Une comédie grave et folle sur les rapports entre la France et l’Allemagne. Brillant.

Gilles Costaz  • 26 juin 2014 abonné·es

Le spectacle France-Allemagne, de Jocelyn Lagarrigue, Rainer Sievert et Marc Wels, n’a rien à voir avec la Coupe du monde. Du moins pas celle de 2014. Il fait allusion à un match de la Coupe 1982, pour le dépasser et traiter des relations entre nos deux pays. En 1982, à Séville, l’équipe d’Allemagne battit les Bleus, d’extrême justesse, aux tirs au but. Et le match fut brutal (une fracture de la mâchoire opérée sur un Français par un joueur allemand !). Aujourd’hui encore, bien des gens, en France, s’en souviennent comme d’une blessure douloureuse, d’une injustice à réparer, alors que les Allemands ont oublié. C’était un match parmi d’autres, et d’ailleurs ils perdirent la finale contre l’Italie.

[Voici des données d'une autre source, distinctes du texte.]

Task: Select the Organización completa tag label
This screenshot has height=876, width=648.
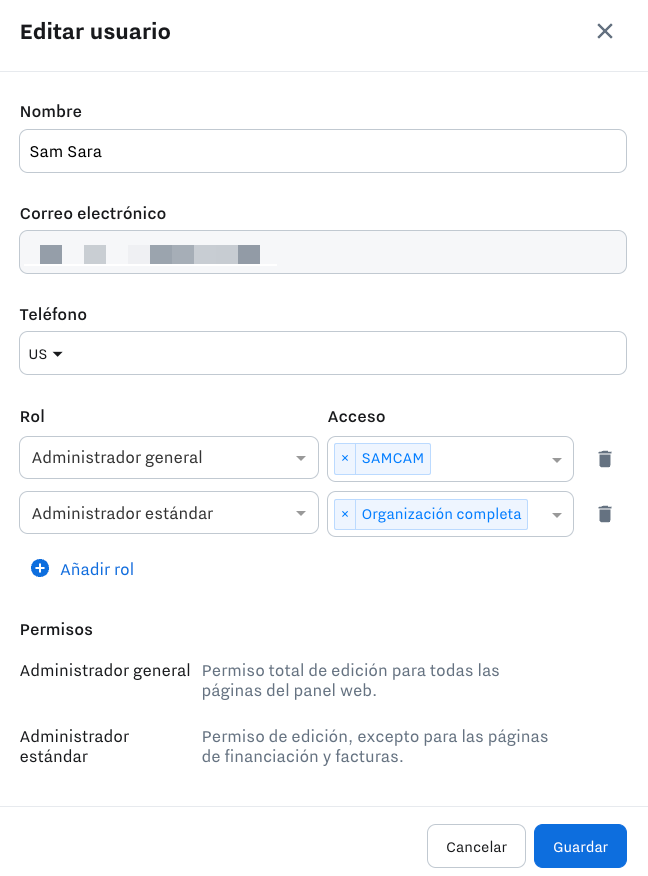Action: tap(441, 514)
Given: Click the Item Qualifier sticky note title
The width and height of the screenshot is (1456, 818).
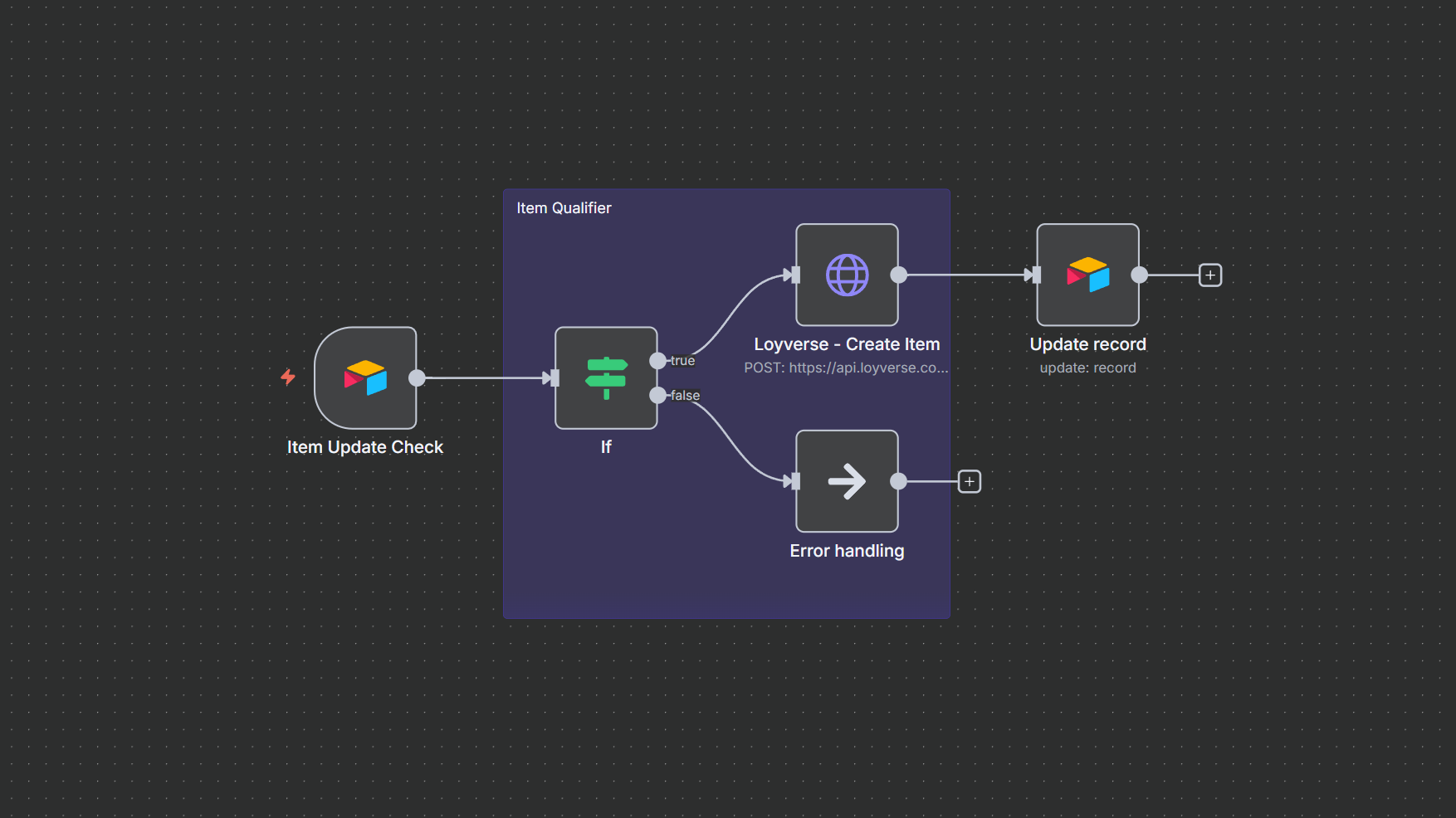Looking at the screenshot, I should [x=564, y=208].
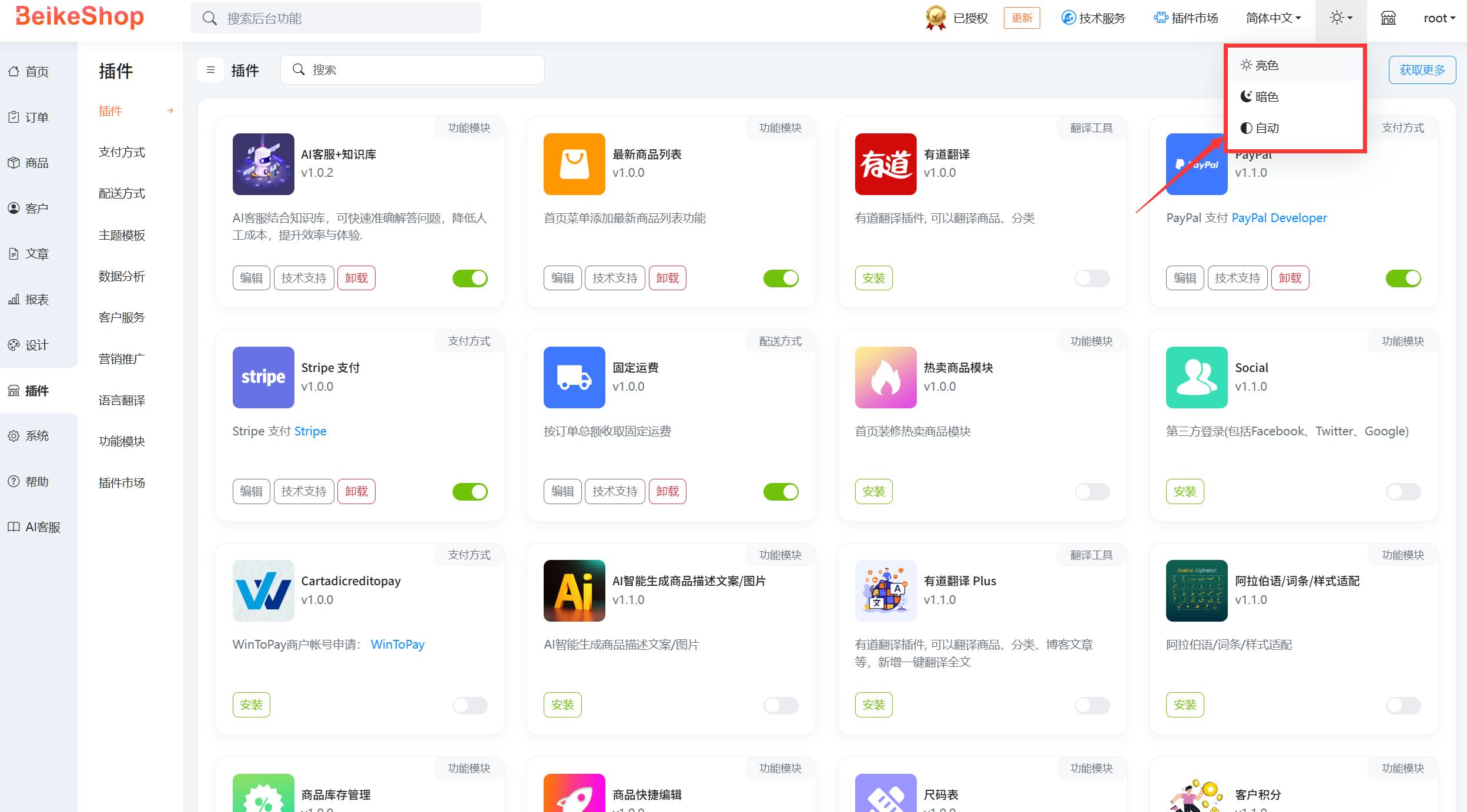Click the 获取更多 button
The width and height of the screenshot is (1467, 812).
point(1422,70)
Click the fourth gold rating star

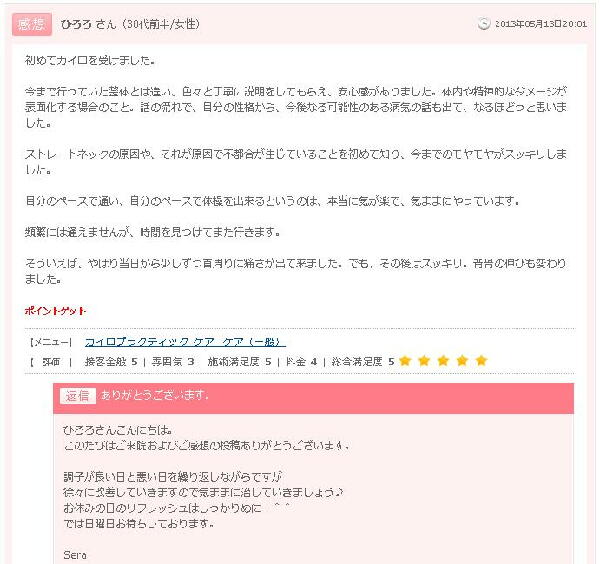point(462,361)
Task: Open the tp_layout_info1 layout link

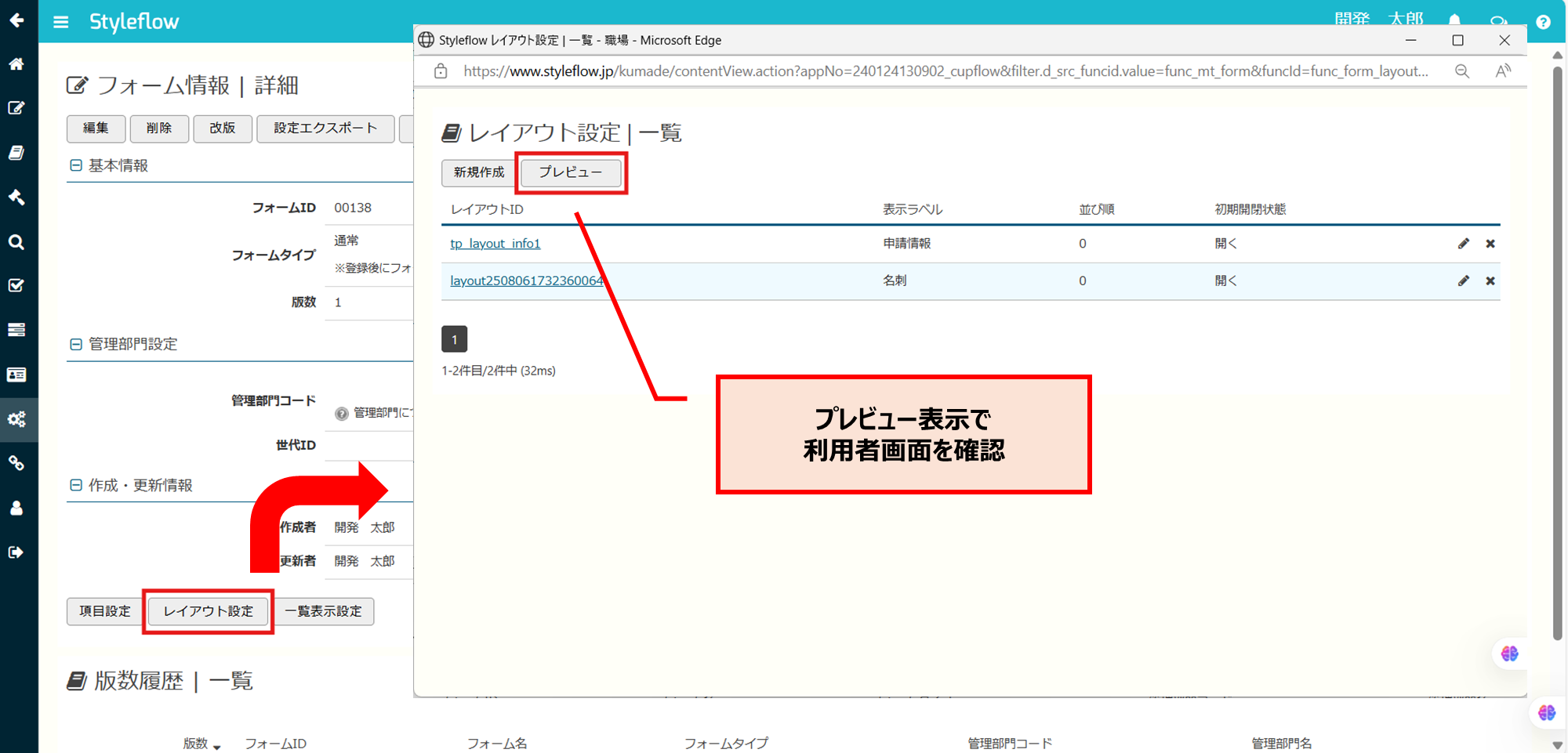Action: [x=495, y=243]
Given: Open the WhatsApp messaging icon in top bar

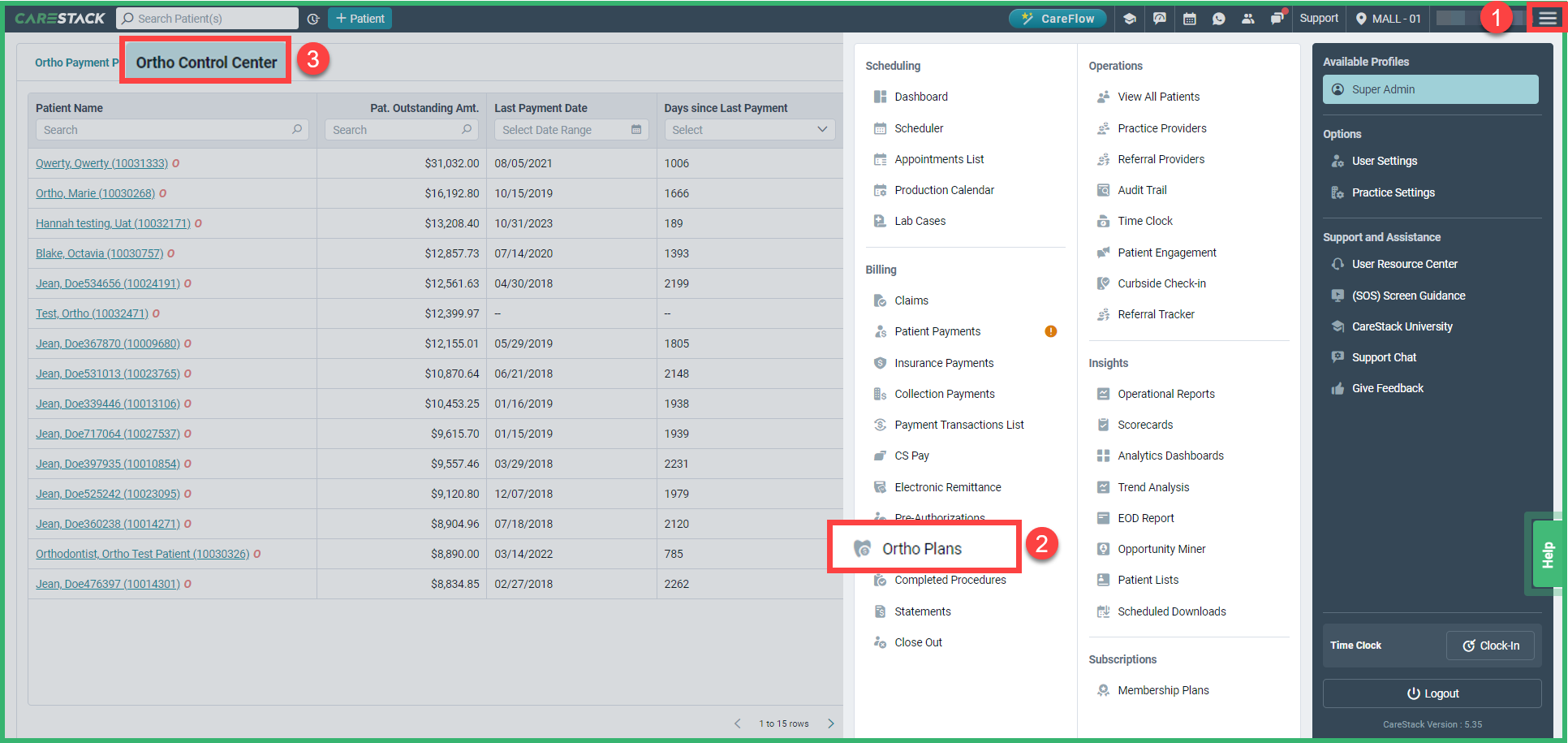Looking at the screenshot, I should tap(1219, 18).
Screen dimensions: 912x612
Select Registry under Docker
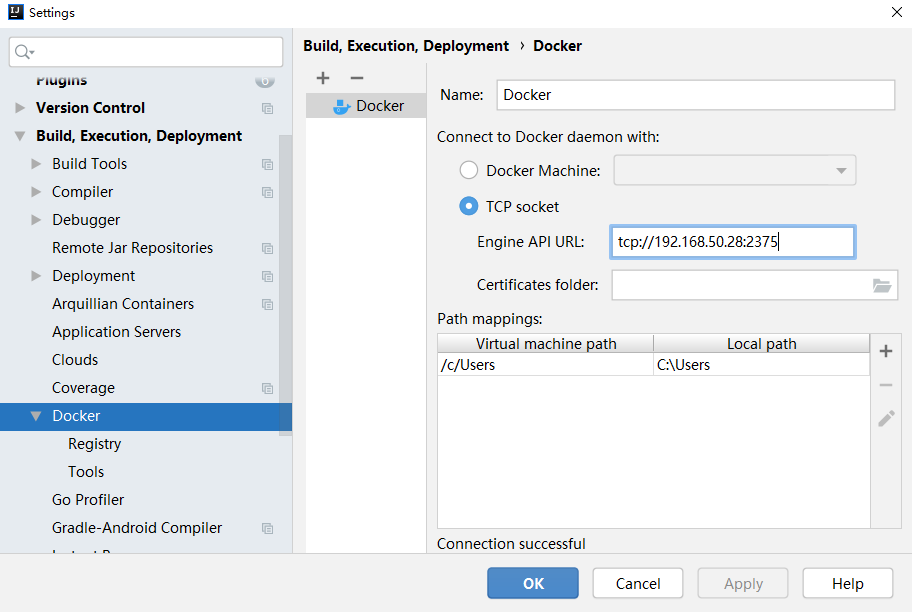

Le propos de la pièce, écrite par deux Français et un Allemand, part de cette rancune française et se promène à travers notre histoire commune (de Gaulle-Adenauer, Mitterrand-Brandt, mais aussi et surtout beaucoup de petits faits quotidiens) pour traquer les incompréhensions et les clichés. Ça commence fort. ** Alors que tout semble tranquille dans un appartement au sol de couleur verte traversé par une ligne de séparation (comme au foot !), on découvre un Hitler vivant et fort moustachu dans le placard ! C’est dire qu’on ne se débarrasse pas de ce très méchant souvenir-là quand on pense à nos voisins. C’est dire aussi que le spectacle ne recule pas devant le burlesque féroce.

Toute une série de discussions se met en place ; on parle du fameux match, on entre dans les détails personnels – les flirts au temps de la jeunesse, les parents, c’est-à-dire la génération d’avant dans les deux pays… –, on se rappelle la Grande Illusion de Jean Renoir et son message inégalé, Rainer dit au passage qu’il a beaucoup interprété d’odieux soldats allemands quand il joue dans des films français. Le ton monte et descend selon les allures d’une pièce en liberté qui passe de la farce pamphlétaire à la partie de ping-pong d’un faux café du commerce. Jocelyn Lagarrigue ** campe un Français plein d’états d’âme avec une élégance rêveuse. Rainer Sievert incarne l’Allemand avec une belle énergie et emmène la soirée dans des zones assez folles. Il est aussi le metteur en scène et, ayant choisi un contexte rétro (tourne-disques, formica), il débusque gaiement tous nos démons. C’est touffu, boxé, percutant. On sait que les clichés ont la vie dure, mais ils sont là brillamment matraqués.